On June 30, 2018, President Trump tweeted, "I never pushed the Republicans in the House to vote for the Immigration Bill, either GOODLATTE 1 or 2, because it could never have gotten enough Democrats as long as there is the 60 vote threshold. I released many prior to the vote knowing we need more Republicans to win in Nov."
But, the Trump campaign says, DeSantis now calls the DACA bill he voted for a "pittance," though he previously described it as doing "everything we've promised."
On June 23, 2018, DeSantis praised the legislation: "We voted on a bill which is exactly what President Trump promised and what most of us who ran promised. It got 193 votes. No Democrat voted for it. We had 40 Republicans vote against it. It was the only bill I have seen since I had been in Congress that would actually solve the problem of illegal immigration.

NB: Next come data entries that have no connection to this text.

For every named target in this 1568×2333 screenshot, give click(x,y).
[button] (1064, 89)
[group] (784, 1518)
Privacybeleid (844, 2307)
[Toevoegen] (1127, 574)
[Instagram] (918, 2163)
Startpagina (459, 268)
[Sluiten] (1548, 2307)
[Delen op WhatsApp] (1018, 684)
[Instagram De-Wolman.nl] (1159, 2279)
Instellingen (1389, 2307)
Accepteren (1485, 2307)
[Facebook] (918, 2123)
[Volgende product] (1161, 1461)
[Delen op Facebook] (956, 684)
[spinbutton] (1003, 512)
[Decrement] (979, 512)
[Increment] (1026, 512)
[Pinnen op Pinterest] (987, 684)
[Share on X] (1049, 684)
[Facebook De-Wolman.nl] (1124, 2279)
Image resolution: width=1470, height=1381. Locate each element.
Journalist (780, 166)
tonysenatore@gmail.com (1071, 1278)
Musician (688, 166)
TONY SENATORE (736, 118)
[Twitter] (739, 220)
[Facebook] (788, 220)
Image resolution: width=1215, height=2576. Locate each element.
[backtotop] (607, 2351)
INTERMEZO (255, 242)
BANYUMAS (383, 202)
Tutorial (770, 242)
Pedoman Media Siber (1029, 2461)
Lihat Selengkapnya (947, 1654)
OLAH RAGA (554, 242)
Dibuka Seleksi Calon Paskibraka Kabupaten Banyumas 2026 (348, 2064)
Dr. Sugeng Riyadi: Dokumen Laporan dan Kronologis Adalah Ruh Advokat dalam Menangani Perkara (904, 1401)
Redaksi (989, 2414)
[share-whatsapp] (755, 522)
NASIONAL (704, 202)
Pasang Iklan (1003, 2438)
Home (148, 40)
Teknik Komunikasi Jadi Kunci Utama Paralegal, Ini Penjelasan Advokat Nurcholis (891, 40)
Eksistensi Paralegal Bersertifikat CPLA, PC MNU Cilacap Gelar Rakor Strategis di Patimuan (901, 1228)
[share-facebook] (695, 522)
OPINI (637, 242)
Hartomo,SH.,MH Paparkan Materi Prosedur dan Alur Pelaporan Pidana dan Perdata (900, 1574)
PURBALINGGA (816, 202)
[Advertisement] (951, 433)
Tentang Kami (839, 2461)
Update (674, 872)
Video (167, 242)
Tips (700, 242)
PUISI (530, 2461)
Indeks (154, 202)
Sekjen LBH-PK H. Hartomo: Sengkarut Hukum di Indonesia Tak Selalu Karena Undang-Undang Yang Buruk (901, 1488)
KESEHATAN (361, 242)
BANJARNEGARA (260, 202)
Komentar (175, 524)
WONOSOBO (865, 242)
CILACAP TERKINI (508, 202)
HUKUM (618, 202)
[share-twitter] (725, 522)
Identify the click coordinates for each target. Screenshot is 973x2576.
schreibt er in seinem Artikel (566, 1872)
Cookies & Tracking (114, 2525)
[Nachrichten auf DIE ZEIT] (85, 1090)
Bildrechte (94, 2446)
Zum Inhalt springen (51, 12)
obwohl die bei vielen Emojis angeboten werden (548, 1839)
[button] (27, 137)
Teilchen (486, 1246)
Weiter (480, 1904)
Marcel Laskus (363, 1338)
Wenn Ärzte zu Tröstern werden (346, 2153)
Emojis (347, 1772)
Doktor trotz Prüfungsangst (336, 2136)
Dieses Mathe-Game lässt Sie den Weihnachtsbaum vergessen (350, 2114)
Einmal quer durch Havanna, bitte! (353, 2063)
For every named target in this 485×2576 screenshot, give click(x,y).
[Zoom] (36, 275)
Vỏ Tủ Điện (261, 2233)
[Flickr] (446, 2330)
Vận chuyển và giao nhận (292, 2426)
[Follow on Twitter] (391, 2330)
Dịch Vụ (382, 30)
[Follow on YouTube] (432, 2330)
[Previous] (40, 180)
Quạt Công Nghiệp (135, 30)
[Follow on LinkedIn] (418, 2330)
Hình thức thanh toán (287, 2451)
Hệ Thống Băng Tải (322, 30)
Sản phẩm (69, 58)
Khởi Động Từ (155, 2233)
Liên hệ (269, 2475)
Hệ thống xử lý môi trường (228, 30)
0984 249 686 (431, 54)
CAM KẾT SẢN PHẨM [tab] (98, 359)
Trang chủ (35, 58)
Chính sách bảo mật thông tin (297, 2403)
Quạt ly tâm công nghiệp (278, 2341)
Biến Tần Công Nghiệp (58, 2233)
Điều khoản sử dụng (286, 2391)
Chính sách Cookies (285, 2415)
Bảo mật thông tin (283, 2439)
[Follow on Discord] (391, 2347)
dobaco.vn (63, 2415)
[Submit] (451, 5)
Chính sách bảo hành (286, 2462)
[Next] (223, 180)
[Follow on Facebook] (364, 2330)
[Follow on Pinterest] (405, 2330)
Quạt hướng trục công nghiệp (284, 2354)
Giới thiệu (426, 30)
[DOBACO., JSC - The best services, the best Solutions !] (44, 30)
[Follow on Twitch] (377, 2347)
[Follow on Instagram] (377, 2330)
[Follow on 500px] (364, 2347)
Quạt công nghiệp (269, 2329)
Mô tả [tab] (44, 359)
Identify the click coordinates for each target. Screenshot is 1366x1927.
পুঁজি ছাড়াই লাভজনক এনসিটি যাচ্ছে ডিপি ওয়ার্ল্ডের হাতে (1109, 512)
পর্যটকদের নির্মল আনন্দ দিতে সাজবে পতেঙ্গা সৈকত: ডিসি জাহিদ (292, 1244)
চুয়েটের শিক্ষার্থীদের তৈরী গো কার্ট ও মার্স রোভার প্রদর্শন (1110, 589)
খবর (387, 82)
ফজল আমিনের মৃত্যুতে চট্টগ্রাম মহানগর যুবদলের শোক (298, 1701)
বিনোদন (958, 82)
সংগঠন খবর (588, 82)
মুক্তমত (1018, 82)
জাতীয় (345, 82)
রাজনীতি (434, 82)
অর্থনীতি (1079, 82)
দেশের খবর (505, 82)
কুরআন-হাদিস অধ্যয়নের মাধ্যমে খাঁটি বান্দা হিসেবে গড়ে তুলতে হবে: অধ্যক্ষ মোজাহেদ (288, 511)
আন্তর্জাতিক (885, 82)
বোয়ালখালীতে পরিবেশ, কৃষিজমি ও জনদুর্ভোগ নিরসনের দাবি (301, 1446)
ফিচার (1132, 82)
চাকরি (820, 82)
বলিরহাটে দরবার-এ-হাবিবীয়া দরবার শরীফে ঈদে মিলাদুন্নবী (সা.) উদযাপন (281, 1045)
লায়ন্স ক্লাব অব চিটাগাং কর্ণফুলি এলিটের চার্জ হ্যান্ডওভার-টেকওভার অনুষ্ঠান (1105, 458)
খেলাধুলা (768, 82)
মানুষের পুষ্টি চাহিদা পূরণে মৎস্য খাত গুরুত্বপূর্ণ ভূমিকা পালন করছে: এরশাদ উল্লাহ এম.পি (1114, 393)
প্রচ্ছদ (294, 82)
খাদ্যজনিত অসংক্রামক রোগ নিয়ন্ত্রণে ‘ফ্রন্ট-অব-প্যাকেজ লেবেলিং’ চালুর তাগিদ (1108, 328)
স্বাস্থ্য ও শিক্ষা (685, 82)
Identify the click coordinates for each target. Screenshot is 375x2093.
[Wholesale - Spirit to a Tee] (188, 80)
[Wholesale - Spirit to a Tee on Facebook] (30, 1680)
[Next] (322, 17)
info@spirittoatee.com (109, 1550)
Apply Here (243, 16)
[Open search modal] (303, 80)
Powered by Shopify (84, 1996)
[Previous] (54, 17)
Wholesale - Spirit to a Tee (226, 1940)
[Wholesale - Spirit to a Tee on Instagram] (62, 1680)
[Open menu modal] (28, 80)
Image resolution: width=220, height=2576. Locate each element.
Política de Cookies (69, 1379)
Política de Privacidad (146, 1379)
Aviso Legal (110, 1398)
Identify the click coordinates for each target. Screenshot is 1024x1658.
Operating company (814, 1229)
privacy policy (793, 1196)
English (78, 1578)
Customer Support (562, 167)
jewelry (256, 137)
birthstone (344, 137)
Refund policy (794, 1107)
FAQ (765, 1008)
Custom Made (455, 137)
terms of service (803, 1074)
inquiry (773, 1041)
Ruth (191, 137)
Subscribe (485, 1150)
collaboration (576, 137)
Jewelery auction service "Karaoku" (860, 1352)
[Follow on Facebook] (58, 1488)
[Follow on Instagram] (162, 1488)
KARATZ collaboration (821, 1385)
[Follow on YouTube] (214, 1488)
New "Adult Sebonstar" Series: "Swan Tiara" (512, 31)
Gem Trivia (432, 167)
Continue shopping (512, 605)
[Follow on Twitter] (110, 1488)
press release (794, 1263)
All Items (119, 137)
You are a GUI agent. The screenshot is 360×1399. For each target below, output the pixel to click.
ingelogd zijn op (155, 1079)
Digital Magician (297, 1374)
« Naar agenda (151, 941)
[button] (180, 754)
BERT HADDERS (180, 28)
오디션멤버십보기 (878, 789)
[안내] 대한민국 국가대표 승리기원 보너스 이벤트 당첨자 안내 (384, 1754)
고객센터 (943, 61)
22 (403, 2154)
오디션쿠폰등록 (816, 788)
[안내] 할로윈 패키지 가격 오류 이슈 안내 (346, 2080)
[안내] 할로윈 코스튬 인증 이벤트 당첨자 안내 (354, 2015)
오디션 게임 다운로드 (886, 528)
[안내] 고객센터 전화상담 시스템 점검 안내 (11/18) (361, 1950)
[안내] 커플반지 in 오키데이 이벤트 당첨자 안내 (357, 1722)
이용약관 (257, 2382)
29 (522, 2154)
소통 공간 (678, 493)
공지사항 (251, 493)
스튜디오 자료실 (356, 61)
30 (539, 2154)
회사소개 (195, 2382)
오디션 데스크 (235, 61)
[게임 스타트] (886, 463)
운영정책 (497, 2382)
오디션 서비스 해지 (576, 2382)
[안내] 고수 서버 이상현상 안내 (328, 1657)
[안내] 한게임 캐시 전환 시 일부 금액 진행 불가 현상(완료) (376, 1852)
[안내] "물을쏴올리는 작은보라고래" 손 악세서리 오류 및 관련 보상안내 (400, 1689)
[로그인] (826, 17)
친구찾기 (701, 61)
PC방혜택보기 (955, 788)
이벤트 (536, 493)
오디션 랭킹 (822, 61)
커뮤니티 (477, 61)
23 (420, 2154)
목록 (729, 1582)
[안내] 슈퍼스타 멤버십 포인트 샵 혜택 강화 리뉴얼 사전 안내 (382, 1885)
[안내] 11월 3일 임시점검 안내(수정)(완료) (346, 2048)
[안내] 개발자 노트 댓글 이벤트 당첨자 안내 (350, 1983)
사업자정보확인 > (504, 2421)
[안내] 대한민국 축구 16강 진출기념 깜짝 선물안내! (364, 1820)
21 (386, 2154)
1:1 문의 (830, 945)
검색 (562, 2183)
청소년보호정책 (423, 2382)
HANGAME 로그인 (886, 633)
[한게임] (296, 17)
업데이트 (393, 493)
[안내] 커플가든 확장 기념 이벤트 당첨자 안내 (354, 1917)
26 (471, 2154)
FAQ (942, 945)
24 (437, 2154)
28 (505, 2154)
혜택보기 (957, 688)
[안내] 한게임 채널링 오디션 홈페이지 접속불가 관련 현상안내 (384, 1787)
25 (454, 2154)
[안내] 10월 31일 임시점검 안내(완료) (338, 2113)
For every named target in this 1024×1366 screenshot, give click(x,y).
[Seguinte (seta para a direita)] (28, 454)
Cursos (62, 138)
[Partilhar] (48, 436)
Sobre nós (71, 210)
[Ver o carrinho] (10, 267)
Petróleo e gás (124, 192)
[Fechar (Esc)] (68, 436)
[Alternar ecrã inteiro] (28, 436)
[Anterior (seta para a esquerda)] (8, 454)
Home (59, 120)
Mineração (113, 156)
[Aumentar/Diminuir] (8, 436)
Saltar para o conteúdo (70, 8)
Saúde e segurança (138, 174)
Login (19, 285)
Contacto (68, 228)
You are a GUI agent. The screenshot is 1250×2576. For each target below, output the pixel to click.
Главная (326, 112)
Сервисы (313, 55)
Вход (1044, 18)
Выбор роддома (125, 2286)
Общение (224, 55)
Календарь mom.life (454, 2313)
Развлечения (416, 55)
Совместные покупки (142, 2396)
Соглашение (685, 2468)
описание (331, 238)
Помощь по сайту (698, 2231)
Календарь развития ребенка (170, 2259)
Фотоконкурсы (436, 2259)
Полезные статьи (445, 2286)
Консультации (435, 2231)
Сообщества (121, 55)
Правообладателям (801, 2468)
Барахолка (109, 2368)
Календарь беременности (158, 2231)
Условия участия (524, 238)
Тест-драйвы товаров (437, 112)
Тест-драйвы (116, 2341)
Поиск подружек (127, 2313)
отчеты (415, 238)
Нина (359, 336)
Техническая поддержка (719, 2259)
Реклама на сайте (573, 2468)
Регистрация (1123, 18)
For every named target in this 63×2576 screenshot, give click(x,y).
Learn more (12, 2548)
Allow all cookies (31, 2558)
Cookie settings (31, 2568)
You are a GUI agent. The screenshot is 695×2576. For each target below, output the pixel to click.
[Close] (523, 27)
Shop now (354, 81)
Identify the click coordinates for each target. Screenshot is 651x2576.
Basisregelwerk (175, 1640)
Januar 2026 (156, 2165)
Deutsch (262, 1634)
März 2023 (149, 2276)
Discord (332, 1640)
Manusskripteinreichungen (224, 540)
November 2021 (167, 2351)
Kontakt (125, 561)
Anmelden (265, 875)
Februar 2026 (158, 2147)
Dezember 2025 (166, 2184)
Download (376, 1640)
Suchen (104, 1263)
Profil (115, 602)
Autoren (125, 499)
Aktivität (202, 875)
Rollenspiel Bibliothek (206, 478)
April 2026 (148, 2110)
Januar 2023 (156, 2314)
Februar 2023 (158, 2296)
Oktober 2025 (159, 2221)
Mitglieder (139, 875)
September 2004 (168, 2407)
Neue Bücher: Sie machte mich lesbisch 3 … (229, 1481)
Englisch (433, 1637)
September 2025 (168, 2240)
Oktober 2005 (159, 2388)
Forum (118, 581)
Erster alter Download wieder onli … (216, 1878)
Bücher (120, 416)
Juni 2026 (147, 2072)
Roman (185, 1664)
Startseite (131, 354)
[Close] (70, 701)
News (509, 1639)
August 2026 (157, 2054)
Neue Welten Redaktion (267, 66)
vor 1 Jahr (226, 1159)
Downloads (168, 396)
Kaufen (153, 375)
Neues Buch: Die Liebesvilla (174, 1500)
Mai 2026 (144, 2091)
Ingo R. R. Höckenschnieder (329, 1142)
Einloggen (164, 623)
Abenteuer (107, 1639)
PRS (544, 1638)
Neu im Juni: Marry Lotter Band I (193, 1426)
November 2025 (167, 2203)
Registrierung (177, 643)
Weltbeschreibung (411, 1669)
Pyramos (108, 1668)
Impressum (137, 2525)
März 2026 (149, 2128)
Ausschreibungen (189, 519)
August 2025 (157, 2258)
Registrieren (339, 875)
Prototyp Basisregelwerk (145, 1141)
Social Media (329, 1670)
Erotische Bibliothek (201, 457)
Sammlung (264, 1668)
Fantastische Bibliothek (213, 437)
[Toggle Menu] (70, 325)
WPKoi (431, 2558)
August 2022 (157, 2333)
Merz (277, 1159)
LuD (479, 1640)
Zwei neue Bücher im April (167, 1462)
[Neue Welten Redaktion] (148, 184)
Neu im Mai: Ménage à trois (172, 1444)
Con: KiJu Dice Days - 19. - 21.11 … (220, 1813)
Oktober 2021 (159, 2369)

"It authorized Trump's wall. It had E-Verify so that you have to check to make sure people are legally here. It defunded sanctuary cities. It changed these asylum laws which are inviting a lot of the stuff we're seeing at the border now… It ended chain migration. It ended the diversity lottery. It did everything we've promised, and yet you couldn't even get all the Republicans to stand with President Trump and pass that."
According to the Trump campaign, DeSantis is "shamelessly copying" Trump's "incredibly successful America First immigration and border security agenda."
"President Trump implemented 'Remain in Mexico,' which DeSantis cited last night as his own top immigration priority," the campaign said, noting that Trump built over 400 miles of the world's "most robust and advanced border wall, which DeSantis claims as his own border security initiative."
DeSantis recently piggybacked off Trump's nationwide policy of ending "catch and release," the statement said, adding that under Trump, the United States entered a historic partnership with the Mexican government to deploy tens of thousands of Mexican soldiers to secure their side of the border and that Trump ordered nearly 5,000 troops to the southern border.
"DeSantis, again, is taking cues from President Trump, but is instead making Floridians foot the bill," the statement said.